Think of each head as a "1" and each tail as a "0". A "sequence of infinitely many coin tosses" can be thought of as a infinite sequence of "1"s and "0"s and, putting a decimal point in front of it, as a real number, between 0 and 1, expressed in binary. That is, there exist a one-to-one and onto function from the set of such sequences to the real numbers between 0 and 1. The set of all such sequences is uncountable because the set of real numbers, between 0 and 1, is uncountable.

(By the way, your initial reference to "the sequence of infinitely many coin tosses" confused me for a moment. Such a sequence is NOT "uncountable" (a "sequence", pretty much by definition, is countable). You meant "the set of all sequences of infinitely many coin tosses".)

5. Sep 9, 2014

gopher_p

If you map this set of sequences of coin flips to the real numbers in $[0,1]$ via the "just change all of the $h$s to $0$s and $t$s to $1$s and interpret the output as a binary expansion" function, you will not get something 1-1 due to the problem of multiple binary representatives; e.g. $0.\overline{1}=1$.

6. Sep 10, 2014

FactChecker

Because you forced it to be different at that position from every single number on the list. So it can not be any number on that list.

7. Sep 11, 2014

jbriggs444

Careful with the wording. Flipping the first position made it different from the first sequence. Flipping it at the second position made it different from the second sequence...

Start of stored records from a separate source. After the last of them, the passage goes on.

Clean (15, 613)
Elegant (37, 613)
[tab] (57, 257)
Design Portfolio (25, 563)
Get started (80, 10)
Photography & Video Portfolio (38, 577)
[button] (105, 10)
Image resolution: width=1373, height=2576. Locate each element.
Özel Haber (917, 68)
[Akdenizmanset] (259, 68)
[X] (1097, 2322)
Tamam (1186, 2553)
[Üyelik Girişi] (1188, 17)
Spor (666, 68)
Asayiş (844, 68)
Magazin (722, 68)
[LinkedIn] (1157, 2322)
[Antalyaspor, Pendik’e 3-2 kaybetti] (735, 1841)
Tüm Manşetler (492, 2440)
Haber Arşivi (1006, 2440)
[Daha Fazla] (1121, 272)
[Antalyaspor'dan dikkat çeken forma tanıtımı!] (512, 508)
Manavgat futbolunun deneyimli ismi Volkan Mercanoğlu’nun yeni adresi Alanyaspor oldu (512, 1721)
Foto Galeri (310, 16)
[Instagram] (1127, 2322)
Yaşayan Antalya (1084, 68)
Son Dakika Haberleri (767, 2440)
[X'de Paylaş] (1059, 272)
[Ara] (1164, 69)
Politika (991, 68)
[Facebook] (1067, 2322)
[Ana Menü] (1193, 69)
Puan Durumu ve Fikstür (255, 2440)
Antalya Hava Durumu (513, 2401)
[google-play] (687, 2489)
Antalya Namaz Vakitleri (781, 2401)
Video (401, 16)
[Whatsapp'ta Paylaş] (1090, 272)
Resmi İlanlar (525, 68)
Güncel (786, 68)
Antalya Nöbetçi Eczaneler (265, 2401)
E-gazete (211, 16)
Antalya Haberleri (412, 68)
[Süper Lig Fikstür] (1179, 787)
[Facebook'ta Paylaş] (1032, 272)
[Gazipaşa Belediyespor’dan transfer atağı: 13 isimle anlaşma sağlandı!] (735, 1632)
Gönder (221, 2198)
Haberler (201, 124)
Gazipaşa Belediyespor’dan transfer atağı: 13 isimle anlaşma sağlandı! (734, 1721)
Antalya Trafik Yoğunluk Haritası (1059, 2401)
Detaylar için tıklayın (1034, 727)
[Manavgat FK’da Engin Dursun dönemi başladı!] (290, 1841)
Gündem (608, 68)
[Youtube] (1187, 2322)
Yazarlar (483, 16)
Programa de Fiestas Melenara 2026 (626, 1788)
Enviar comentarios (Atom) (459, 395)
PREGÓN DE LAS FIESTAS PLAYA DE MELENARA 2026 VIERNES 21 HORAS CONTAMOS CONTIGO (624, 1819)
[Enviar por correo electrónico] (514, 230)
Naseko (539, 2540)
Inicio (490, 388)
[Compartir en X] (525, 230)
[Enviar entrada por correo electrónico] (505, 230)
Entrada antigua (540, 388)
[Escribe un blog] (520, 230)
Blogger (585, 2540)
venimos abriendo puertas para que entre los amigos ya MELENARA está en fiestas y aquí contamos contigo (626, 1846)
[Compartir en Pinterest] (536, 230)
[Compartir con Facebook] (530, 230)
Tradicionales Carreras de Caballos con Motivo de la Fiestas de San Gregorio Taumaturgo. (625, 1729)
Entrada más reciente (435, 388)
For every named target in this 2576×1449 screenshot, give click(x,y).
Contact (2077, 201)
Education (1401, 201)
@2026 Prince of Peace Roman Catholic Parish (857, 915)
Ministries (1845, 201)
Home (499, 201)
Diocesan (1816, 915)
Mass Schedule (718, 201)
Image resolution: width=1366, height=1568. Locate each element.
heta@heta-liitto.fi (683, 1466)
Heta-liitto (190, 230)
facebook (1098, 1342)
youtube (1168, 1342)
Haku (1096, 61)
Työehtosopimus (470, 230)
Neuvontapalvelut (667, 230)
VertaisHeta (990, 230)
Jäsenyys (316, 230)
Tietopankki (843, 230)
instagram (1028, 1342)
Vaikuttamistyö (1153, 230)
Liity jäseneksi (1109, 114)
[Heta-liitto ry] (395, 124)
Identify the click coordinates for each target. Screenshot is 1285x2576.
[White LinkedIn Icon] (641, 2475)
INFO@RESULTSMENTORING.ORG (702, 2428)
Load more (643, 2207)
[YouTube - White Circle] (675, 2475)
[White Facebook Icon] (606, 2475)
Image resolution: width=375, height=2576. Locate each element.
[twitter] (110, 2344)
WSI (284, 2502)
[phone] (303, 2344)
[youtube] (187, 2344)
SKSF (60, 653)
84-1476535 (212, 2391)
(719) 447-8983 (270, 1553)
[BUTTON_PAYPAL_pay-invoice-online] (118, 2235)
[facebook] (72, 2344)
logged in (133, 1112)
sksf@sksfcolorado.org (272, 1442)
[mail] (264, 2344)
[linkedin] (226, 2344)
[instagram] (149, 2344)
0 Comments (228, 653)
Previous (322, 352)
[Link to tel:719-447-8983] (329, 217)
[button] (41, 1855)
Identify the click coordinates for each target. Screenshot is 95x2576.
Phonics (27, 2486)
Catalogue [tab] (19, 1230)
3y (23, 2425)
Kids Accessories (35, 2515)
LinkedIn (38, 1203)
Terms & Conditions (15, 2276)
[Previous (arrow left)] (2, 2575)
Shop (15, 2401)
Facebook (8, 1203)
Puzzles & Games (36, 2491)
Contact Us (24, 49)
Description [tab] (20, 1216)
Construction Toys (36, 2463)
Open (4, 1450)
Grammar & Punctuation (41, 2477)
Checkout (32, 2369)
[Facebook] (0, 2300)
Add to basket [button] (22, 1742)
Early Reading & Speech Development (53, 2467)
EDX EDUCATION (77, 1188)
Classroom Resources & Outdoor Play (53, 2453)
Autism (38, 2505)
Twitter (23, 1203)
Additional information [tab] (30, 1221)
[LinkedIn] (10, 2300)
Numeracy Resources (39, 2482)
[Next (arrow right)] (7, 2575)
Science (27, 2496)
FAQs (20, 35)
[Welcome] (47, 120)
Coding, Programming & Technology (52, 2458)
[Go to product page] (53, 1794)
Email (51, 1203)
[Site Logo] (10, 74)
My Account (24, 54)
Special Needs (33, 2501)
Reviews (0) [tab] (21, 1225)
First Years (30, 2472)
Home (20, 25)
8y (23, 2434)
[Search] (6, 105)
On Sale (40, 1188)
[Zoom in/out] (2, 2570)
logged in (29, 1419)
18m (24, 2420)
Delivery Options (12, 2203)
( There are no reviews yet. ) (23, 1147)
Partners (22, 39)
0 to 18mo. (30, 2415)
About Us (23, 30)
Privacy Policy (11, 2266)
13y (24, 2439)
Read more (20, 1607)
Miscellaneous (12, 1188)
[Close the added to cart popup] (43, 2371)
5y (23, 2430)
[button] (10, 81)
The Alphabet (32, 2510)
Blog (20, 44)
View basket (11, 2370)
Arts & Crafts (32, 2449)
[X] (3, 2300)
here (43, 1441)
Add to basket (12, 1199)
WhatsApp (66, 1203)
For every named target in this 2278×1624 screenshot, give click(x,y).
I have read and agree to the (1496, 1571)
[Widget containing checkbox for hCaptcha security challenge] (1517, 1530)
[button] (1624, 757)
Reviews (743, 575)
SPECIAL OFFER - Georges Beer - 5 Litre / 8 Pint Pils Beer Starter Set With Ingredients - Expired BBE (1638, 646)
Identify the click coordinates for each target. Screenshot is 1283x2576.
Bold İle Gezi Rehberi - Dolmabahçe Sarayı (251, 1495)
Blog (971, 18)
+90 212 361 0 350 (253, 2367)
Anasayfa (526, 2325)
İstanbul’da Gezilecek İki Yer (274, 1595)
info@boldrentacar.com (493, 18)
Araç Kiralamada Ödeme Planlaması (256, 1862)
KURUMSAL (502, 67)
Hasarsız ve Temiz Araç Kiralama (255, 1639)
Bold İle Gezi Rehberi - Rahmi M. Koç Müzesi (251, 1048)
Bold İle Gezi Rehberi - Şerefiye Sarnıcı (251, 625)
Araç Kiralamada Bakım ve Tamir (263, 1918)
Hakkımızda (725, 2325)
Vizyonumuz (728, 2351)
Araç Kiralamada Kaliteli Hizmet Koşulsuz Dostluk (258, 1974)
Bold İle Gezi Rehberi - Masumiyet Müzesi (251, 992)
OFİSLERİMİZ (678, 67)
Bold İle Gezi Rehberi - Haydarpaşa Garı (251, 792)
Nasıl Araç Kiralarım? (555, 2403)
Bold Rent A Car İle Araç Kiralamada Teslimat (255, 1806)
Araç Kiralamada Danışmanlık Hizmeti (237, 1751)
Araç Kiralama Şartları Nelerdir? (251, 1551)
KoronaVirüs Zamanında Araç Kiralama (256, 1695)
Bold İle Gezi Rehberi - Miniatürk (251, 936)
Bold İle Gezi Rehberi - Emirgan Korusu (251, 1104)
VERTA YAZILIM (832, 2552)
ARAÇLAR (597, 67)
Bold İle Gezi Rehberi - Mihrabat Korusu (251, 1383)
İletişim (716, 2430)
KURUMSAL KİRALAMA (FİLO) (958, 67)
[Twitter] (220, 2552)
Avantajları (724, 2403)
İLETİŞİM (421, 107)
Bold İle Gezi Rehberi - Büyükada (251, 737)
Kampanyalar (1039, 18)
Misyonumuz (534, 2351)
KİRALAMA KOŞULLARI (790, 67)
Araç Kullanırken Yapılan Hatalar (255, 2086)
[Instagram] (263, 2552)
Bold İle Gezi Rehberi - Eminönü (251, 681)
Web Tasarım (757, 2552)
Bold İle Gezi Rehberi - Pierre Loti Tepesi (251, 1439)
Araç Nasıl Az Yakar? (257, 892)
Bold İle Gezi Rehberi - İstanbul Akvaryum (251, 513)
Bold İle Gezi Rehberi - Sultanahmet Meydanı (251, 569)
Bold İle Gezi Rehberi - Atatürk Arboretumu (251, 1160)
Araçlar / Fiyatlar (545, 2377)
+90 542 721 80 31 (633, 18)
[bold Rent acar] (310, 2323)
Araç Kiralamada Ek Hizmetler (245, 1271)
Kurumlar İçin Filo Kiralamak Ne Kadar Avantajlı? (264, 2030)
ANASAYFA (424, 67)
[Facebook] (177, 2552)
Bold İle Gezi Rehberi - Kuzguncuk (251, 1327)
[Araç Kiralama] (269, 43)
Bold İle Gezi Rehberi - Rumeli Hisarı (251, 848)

For every sequence that was already on the list you have forced it to be different from that sequence, hence the "anti-diagonal" sequence cannot have been on the list.

8. Sep 11, 2014

rayven1lk

Now I get it!

Thanks for putting it that way. Makes a lotta sense.

9. Sep 11, 2014

phinds

That puzzled me too and I don't know math the way you do so thanks for that clarification. I REALLY couldn't figure out how the subject line made sense

10. Sep 12, 2014

WWGD

Good, now think about what happens if you include that new sequence of the previous list... ;).

11. Sep 12, 2014

caveman1917

The set of "doubled" binary sequences is countable though (it is the set of binary sequences that are eventually constant), so you can just remove those (and the real numbers they map to).

Last edited: Sep 12, 2014
12. Sep 12, 2014

caveman1917

Actually you don't have to remove them, the set of doubled binary sequences is 2-to-1 to its image in $[0,1]$, both infinite, hence a bijection exists.

Last edited: Sep 12, 2014
13. Sep 12, 2014

gopher_p

Of course. The point was that, although there is a bijection - the sets have the same cardinality - the "naive" function suggested, while surjective, is not injective.

14. Sep 12, 2014

caveman1917

Certainly. It only had to be surjective for the question asked though, not injective. The unnecessarily strong, and incorrect, statement on bijectivity just seemed easily fixed - at least relative to a related proof of a bijection between the unit square and the unit interval by interleaving binary sequences.